At Kentucky, Earnhardt won the pole and set a new track qualifying speed record with a lap time of 29.406 seconds and a speed of 183.636 mph. Though he started on the pole, he lost the lead to Carl Edwards early. However, while Earnhardt was leading after the restart from a competition caution (due to a rain delay), Denny Hamlin cut a tire and the carcass came up the track and was struck by Earnhardt's splitter and also by Jimmie Johnson's car, causing significant damage. Earnhardt had to make several charges through the field to salvage a twelfth-place finish. He then took an eighth-place finish at the Coke Zero 400. He, Johnson, and Ryan Newman were the only three drivers to sweep the top ten in both Daytona races.

Earnhardt then battled a struggling car at New Hampshire, where he finished fourteenth. After the final off week, he found some consistency with finishes of sixth at Indianapolis and fifth at Pocono, while battling loose wheels and vibrations in a span of two weeks.
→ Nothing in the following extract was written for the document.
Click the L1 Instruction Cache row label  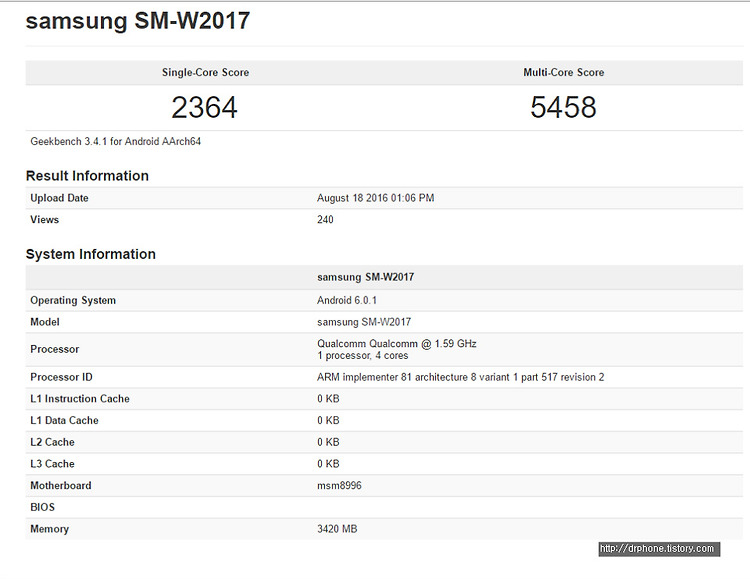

The No. 88 team then had two bad weeks, with a thirtieth-place finish at Watkins Glen due to a late race crash with Kasey Kahne. The next week, Earnhardt blew a right front tire while running in the top ten. The damage was enough that he finished 26 laps down, in 36th place. This evaporated his Chase cushion, but with finishes of tenth at Bristol and eighth at Atlanta, he was able to rebuild this cushion. At Richmond, the last race of the regular season, Earnhardt only needed to finish 32nd or better to make the Chase. A thirteenth-place finish did this, and he entered the Chase seeded in ninth place. This was the first time in Earnhardt's career that he had made three straight Chase appearances. In the first Chase race at Chicagoland Speedway, Earnhardt suffered an engine failure, placing him last in Chase competition. He bounced back at New Hampshire Motor Speedway, leading seventeen laps and finishing sixth. The result was good enough to move Earnhardt up to 11th in the Chase for the Sprint Cup standings with eight races left in the season.

At Dover, Earnhardt won his second pole of the season, setting a new qualifying speed record of 161.849 mph. This was the first time since 2002 that he had recorded more than one pole during a season. During the race, Earnhardt would lead eighty laps but would finish second to Jimmie Johnson. The following week at Kansas, he finished eighth. Making his five-hundredth Cup start at Charlotte, Earnhardt led nineteen laps early but finished 15th while battling a tight race car. The following week at Talladega, Earnhardt led 38 laps and was about to receive a push from Austin Dillon to overtake Jamie McMurray on the last lap when Ricky Stenhouse Jr. tapped Dillon, causing that driver to spin out and then get hit by Casey Mears, leaving Earnhardt with a 2nd-place finish. The following week at Martinville, Earnhardt earned an eighth-place finish. The next week at Texas, he had a solid night, finishing second to Johnson for the third time in the season (after Daytona and Dover). The next week at Phoenix, Earnhardt started by being forced to pit with a loose wheel early, putting him a lap down. However, a caution allowed him to use the free pass to get back on the lead lap and salvage a fourth-place finish.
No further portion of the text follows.